一股恶寒自天灵盖直冲而下,电光石火间楚琛猛地侧身——

不是箭矢。只是视线。只是人。一群衣着破旧的古人举着长木杆戳来,杆尾的脸惊惶失措,却还要置她于死地。这不太合理。一个偏僻乡绅的庄子,既没道理也不可能养得起多少忠心武者,除非,除非……

啪!

刀杆相磕,刀险些飞出手去,充分印证单刀进槍是何等凶险的传说,也击飞了最后一丝来自文明社会的犹豫。好在戳来的只是根寻常木杆,使杆的也不过是些寻常乡民,见一戳不中,顿时手忙脚乱。楚琛本能地双手持刀再格,脚下发力一个猛冲斜进,刀起——

嗤!

血喷出来。一个倒了,不知生死,连带着拖倒另一个,连带着涌来更多个。

若说单刀进槍是传说,那么单刀进槍林则是送死。哪怕这里只是些杆子,退意仍旧悄然升起。
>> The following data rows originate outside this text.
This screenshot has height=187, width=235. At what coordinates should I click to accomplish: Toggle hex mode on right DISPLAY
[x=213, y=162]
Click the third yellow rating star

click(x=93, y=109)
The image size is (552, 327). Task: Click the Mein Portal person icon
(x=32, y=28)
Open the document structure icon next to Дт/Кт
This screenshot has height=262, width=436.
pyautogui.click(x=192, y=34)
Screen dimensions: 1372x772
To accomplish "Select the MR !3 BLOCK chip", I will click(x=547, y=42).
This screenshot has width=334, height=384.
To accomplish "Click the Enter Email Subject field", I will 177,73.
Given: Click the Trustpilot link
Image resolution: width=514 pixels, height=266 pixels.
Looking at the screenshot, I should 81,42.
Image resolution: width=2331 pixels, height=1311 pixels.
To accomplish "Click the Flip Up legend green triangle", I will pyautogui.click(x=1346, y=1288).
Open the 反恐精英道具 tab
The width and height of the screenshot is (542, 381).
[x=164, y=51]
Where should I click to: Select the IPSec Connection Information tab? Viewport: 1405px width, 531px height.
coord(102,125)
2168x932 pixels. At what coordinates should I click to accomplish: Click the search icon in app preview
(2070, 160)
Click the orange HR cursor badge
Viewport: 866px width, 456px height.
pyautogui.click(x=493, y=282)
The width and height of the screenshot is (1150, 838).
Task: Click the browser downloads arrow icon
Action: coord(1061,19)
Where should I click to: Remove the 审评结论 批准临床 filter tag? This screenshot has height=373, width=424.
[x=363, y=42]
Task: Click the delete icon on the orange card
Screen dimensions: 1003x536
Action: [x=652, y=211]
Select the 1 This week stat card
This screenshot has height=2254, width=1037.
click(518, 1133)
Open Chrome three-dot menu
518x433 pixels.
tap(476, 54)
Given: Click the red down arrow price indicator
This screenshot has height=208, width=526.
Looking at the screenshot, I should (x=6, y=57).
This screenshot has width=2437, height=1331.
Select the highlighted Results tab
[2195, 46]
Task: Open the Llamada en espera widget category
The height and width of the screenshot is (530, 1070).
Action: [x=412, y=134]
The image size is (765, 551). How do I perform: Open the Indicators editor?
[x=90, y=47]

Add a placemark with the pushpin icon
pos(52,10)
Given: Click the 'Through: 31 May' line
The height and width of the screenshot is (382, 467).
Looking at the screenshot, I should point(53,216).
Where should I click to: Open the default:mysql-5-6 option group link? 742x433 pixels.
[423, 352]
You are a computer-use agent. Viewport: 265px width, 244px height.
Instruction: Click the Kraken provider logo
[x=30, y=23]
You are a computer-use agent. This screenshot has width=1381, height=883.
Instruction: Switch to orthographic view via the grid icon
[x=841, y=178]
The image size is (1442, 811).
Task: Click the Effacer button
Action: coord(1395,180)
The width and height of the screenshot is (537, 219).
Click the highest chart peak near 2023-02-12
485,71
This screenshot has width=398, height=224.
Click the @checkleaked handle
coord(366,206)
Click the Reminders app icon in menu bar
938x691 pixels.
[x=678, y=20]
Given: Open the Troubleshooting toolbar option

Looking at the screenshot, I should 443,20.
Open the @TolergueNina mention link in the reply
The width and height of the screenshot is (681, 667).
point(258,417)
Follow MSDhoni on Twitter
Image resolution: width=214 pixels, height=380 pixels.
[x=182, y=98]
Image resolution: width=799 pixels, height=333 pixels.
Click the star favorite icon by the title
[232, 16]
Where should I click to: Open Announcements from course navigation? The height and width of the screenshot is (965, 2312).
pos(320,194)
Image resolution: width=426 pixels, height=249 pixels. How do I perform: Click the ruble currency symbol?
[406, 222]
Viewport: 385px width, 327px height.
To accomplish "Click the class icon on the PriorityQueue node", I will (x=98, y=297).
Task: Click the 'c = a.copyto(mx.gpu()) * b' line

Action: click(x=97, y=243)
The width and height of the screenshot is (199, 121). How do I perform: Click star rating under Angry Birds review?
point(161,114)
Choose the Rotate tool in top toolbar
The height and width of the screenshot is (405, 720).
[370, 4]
四面八方乱七八糟的有杆戳来有人扑来,正如一张布满利齿的巨口在合拢,所幸齿间尚有空隙——

“箭!”前方有人声嘶力竭地吼,“箭呢!”

“杀进去!分粮!杀啊——!”这来自自己这头。到底谁在喊,楚琛根本无法分清。但它们帮了她。防线被撕扯得更加摇摇欲坠,她猛地撞进一个更大的缺口,她对面持着草叉的乡民一屁股跌坐在地,眼泪鼻涕一齐涌出:

“别杀俺!别杀俺!”

——原来如此。

脑中仿佛有惊雷炸响,楚琛如梦初醒,这些看似凶狠的抵抗者,骨子里和她身后的人一样,都是被这世道逼到绝路的可怜虫!恐惧才是他们共同的底色!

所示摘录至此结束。